Management teams have off-sites or board meetings every so often to focus on the forest rather than the trees. Individuals should do the same. At least once per year, take a break from the inertia of your routines and the typical daily distractions and think about what is important for you, with whom and doing what you want to spend your time.

The morning after having this conversation I noticed that Paco was having breakfast before his routine morning piano practice session (he normally practices the piano first, then has breakfast). He told me he was changing his routine ;-).

Thursday, November 15, 2012


Ale is wondering why humas are obsessed with the number 10... Could there be 11 digits (or 9) between 1 and 10? Would it make a difference or is 10 arbitrary? Nico has been studying the Babylonians. They had a base 60 numeric system!

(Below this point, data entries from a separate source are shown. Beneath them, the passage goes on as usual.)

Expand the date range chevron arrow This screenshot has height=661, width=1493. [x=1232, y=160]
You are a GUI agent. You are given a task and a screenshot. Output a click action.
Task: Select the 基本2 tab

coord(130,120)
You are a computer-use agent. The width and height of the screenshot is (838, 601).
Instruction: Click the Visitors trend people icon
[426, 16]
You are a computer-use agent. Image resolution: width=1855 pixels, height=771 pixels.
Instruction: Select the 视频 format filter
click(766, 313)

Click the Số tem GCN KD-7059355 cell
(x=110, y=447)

I mentioned that binary base only has two values and exponentials of 2, which is why our phones and tablets have 16 gigs or 32 gigs or 64 gigs...

Wednesday, November 7, 2012

the cat is out of the bag

I suggested that Facebook should have a feature allowing users to delete all the comments and posts they ever made. Yet after further thought I realized this wouldn't work. Once you make a public post on Facebook there is no turning back. The post is indexed by search engines such as Google and it can't be completely deleted. Like the expression says: once the cat is out of the bag, you are out of luck.

slow motion wrecks

We spoke about the devastation caused by hurricane Sandy. We have a saying in Venezuela "Guerra avisada no mata soldado, y si lo mata es por descuidado" (War foretold doesn't kill soldier, and if it does, is for carelessness). But is that really true? We would like to think that timely warnings allow us to avoid disasters. Yet they often don't. Take Sandy, for days it was advertised as the biggest storm to hit the East Coast in decades. And it played out like a slow motion train wreck: massive flooding,  power outages, deaths. Some catastrophes are simply unavoidable. The power generators in low lands were going to get flooded no matter what- and a few days of warning didn't make a difference. I do wonder about the thousands of people whose belongings got ruined in their basements and ground floors. Seems like they should have had time to move stuff, at least the computers!, to their attics.

I wonder how much effort will go into minimizing damage when the next monster storm comes. Whether that happens in a year or 20, it will happen, and no amount of wishful thinking will prevent that...

Tuesday, November 6, 2012

the safe side

Paco spoke to us about the "Safe Side". In situations in which you can get things just right, there is often a "safe side". For example, you probably won't be able to arrive to all meetings at their exact start time. The safe side is arriving early - by giving yourself extra time. In soccer, a topic close to Paco's heart, it is better for the goalie to be a bit too far back than a bit too far forward. In sailing, a topic close to my heart, it is better for the sail to be a bit too loose than a bit too tight, and in sailing races, it is better to overstand the laylines to the marks than to come short of them.

Yes sometimes there is no safe side - you'll fall just the same on either side of a tightrope! And sometimes you have to get things just right if you want to "win". Take the olympics, for example, most gold medalist don't win by playing it safe but by nailing things just right. I guess the circumstances often dicate what's necessary: if you have enough of an advantage you can usually play it safe and still win, but if your are behind or tied, you might need to go for it and risk ending on the "wrong side".